Slashdot Mirror
German Health Insurance Card CA Loses Secret Key
Christiane writes "The SSL Root CA responsible for issuing the German digital health insurance card lost its secret private key during a test enrollment. After their Hardware Security Module (HSM) dutifully deleted its crypto keys during a power outage, it was all 'Oops, why is there no backup?' All issued cards must be replaced: 'Gematik spokesman Daniel Poeschkens poured scorn on the statement that Gematik had insisted on the service provider carrying out a test without backing up the root CA private keys. "We did not decide against a back-up service. The fact of the matter is that the service provider took over the running of the test system, so it also has to warrant its continuous operation. How it fulfills this obligation is its own responsibility."'"
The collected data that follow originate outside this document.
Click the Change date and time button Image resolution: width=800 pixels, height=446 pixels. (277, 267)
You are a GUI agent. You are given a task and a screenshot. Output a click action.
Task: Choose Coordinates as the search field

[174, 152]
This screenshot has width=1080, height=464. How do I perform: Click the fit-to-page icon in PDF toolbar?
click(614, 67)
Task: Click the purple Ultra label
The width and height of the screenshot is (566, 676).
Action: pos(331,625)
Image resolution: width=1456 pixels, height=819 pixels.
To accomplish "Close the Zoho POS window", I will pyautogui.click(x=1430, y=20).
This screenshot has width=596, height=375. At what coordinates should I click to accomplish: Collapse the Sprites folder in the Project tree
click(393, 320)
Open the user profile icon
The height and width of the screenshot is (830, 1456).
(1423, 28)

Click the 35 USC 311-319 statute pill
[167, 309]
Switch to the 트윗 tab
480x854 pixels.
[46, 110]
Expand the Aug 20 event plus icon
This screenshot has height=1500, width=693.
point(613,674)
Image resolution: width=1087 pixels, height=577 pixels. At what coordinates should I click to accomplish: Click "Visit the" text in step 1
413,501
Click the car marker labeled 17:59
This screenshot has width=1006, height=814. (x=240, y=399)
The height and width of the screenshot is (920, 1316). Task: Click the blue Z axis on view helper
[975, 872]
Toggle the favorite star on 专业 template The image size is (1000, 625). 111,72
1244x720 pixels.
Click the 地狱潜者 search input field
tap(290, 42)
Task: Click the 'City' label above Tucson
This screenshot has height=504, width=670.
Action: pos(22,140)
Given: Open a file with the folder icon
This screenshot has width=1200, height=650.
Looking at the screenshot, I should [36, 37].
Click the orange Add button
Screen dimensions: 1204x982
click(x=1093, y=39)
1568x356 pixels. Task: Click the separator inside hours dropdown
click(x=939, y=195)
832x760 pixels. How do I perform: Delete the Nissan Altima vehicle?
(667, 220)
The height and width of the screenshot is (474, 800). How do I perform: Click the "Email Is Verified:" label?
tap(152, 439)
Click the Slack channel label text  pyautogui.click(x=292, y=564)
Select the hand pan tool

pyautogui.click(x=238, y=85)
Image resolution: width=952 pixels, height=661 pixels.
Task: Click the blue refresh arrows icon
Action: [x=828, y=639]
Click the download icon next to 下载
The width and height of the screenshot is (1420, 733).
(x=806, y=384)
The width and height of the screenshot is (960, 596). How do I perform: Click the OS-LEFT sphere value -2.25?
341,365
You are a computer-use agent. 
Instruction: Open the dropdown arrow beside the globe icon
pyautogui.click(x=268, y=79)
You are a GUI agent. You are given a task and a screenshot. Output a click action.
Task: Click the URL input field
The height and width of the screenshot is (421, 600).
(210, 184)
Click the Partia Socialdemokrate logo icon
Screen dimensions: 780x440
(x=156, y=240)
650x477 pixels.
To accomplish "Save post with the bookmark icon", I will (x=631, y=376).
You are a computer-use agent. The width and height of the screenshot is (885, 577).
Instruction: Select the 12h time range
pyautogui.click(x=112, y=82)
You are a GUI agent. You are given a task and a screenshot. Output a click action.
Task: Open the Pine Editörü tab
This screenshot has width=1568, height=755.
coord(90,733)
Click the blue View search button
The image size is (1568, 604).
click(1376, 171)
What's worst about it is that this is probably presumed to be worse. Had the key be stolen, they'd probably not even report it because business could continue as usual, maybe nobody finds out...
We used to have a Bill of Rights. Now, with the rights gone, all we have left is the bill.
There are two fundamental ways to fail as a CA. There must be exactly one party in effective possession of the private key of the root cert. If the number of parties becomes less than or more than one, fail.
Mistakes happen, of course, and certificate infrastructures can be enormously complex. But if you're going to do any kind of risk mitigation, the absolutely most basic place to start would be with these two scenarios.
Parity: What to do when the weekend comes.
"We did not decide against a back-up service ..."
That double negative sounds awful like "At the time, we didn't know what they were asking":P I guess its just with personal experence. Evey time I hear a manager use double negatives to defend a decision, its because they didn't really know what they were deciding in the first place. Atleast in IT.